Annie Godbout blâme l’administration précédente. « C’est une fin aussi inattendue que le démarrage. Ç’a été un projet électoraliste, partisan, qui n’a pas été choisi par le conseil municipal donc qui n’était pas porteur. Tout ça est lié à la voie empruntée par administration Paquin-Sévigny. Je suis convaincue de ça. »

Marc Denault abonde dans le même sens. « Ce projet n’émanait pas du conseil, mais plus d’une campagne électorale. Le conseil de l’époque ne se l’était pas approprié, et encore moins le conseil d’aujourd’hui. J’ai clairement dit à plusieurs reprises que j’ai senti de la pression de l’administration [de la Ville] à aller de l’avant dans ce projet-là, plus que du conseil municipal. Notre défi sera de faire un projet qui rassemble tout le monde. »

Pierre Avard croit que le consortium aurait pu attendre. « Ce ne sont pas les élus qui ont tranché. »

Enfin, pour sa collègue Évelyne Beaudin, c’est à cause du processus de développement de ce projet qu’il est tombé. « Il y a eu énormément de pression pour qu’on adopte ça très rapidement, en plus de l’entente d’exclusivité. On ne se sentait pas très à l’aise dans le processus, ni les élus, ni la population. On aura le devoir de bien faire les choses avec le bon processus; comme ça, on obtiendra nécessairement le meilleur projet possible », dit-elle.

Les commerçants en ont assez

Les gens d’affaires de la rue Wellington Sud sont fâchés que le consortium composé de SherWeb, du Groupe Custeau et du Fonds de solidarité de la FTQ ait retiré son offre. Selon les commerçants, la Ville de Sherbrooke est à blâmer dans le dossier.

La propriétaire du Liverpool, Annie Faucher, a hâte qu’un projet de revitalisation soit mis en branle sur la Wellington Sud. « Ça fait 26 ans que je me fais dire que le centre-ville va être revitalisé. On avait un bateau de croisière qui était parti, on avait juste à embarquer dedans. On va encore nous envoyer des chaloupes de sauvetage. C’est un gâchis total », illustre-t-elle.

« Steve Lussier a tellement dit de choses durant la campagne électorale qu’il est pris avec, ajoute-t-elle. Il n’a jamais été capable de dire noir ou blanc. Il ne veut pas déplaire. Il n’a pas mis ses culottes et demain [lundi], je vais aller lui dire en personne », martèle-t-elle, visiblement irritée.

« Aujourd’hui, je me sens abandonnée par mon maire et par mes élus, poursuit-elle.

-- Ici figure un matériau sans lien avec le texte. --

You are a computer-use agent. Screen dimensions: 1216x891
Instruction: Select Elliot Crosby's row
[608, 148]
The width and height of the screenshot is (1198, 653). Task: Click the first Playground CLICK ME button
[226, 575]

Demain, je vais me lever et continuer à travailler fort pour que ma portion de la rue ait du bon sens. On avait une opportunité unique de faire quelque chose et on est trop épais. On a une étroitesse d’esprit. D’un coup qu’on dérangerait du monde qui va voter pour lui dans quatre ans. »

Dommage pour L’Gros Luxe


De son côté, Alex Bastide, le propriétaire du restaurant L’Gros Luxe, qui ouvrira officiellement ses portes mardi, se dit déçu.

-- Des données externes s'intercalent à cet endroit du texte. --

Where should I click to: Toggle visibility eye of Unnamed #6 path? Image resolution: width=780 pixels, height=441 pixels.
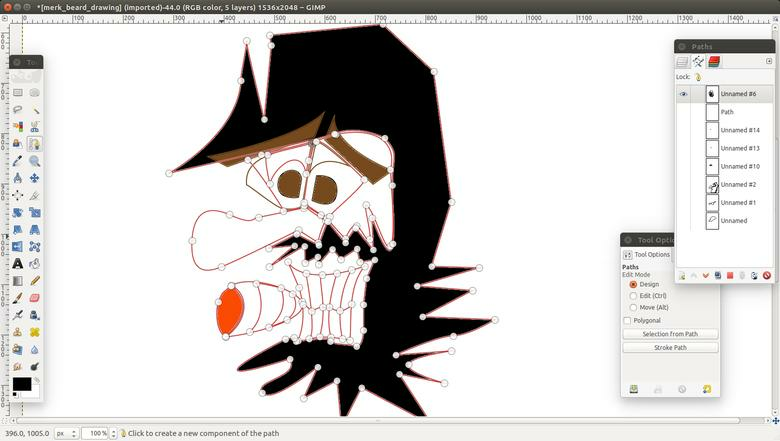tap(684, 94)
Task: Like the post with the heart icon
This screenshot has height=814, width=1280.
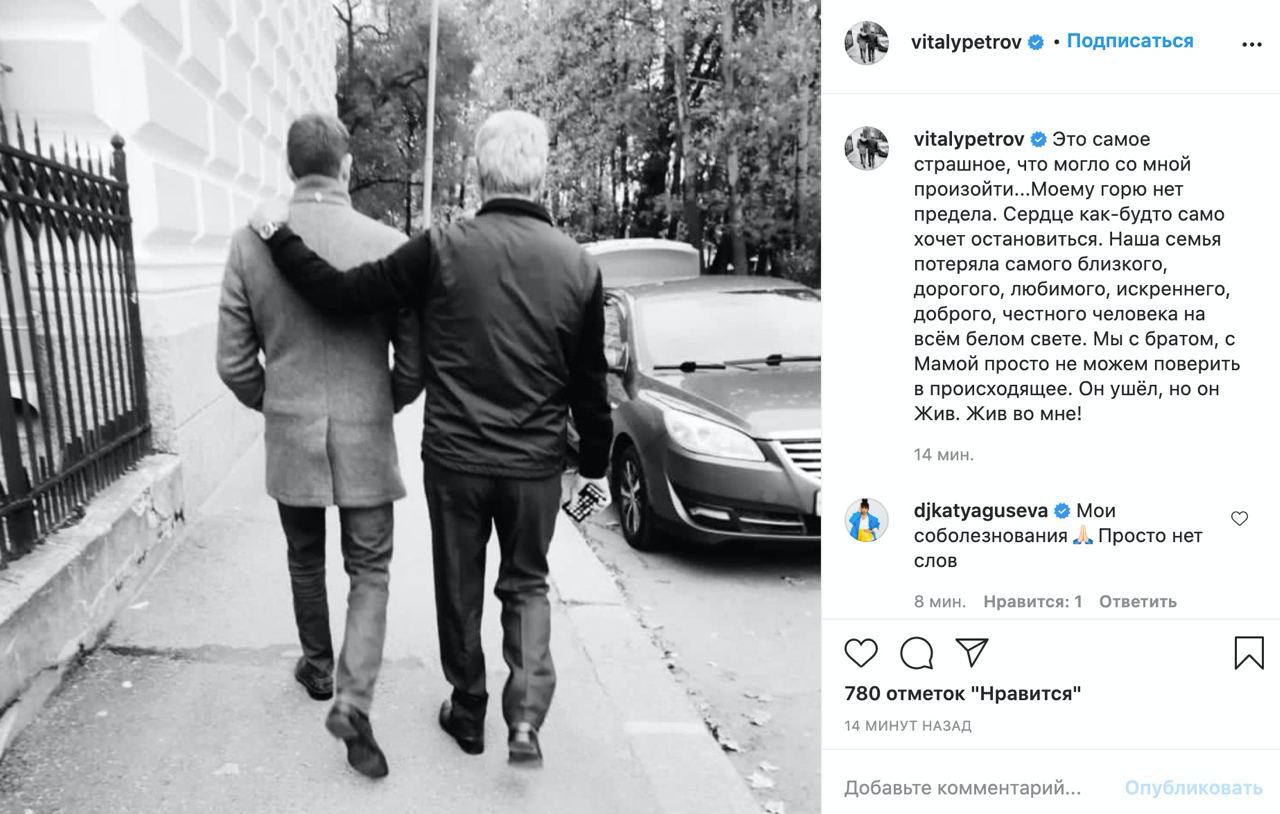Action: [861, 653]
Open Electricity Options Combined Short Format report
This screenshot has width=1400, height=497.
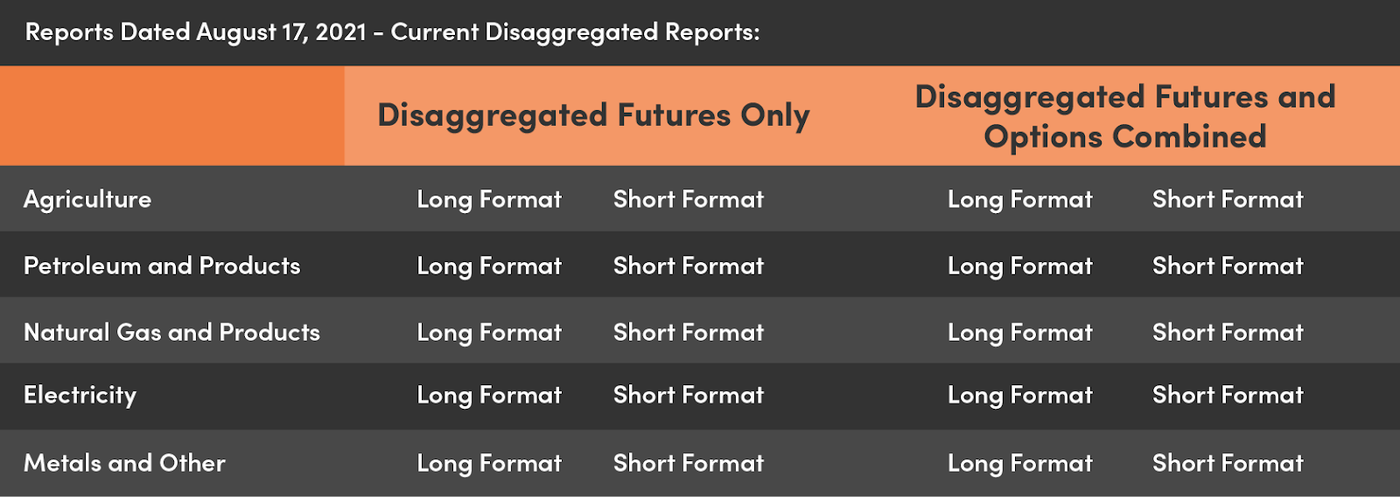pos(1227,395)
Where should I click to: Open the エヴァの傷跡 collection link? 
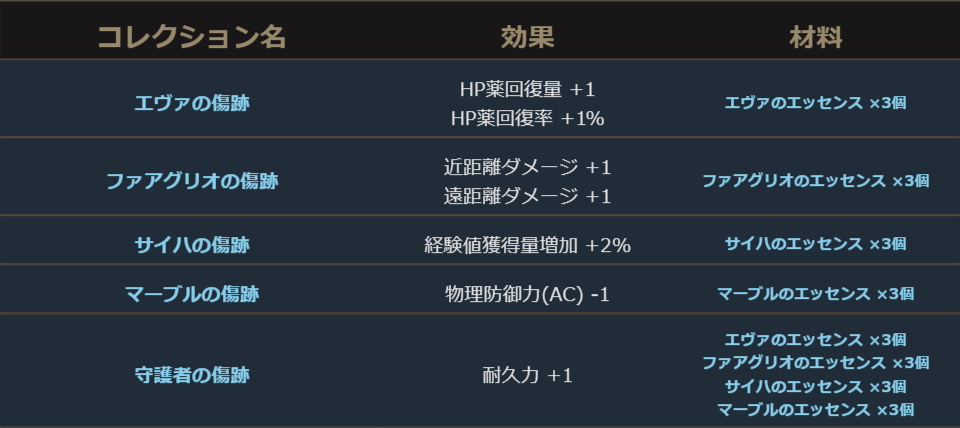[192, 103]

« C’est dommage. Le gars qui a échappé ça mérite définitivement de perdre sa job. C’est épouvantable comme nouvelle. Ça affecte la valeur de mon bâtiment et ça affecte l’achalandage. Pour la ville, je trouve ça triste. C’était un beau projet. C’est sûr qu’il n’y aura jamais de projet de cette ampleur-là qui va revenir », exprime-t-il.

L’entreprise se serait quand même installée à Sherbrooke s’il n’y avait pas eu ce projet.

« On serait venus d’une façon ou d’une autre, mais je ne comprends pas comment on aurait pu avoir mieux. C’est la politique qui a tué ce projet », analyse-t-il, souhaitant que cette situation ne fasse pas peur à d’autres entreprises qui voudront soumettre un projet.

Le président de l’Association des gens d’affaires du centre-ville, Alexandre Hurtubise, avait le même discours.

« C’est une grande déception pour nous. La synergie était très forte. La clé de ce projet était les 200 emplois de qualité qu’on amenait au centre-ville. Différents acteurs avaient jugé le projet intéressant, comme le milieu scolaire. Ce sera difficile de soumettre un projet si innovateur et si complet.

« C’est quelque chose qui devra être fait le plus vite possible. On est d’accord pour prendre le temps, mais ça fait quand même un an et demi que Well inc. est lancé », résume-t-il.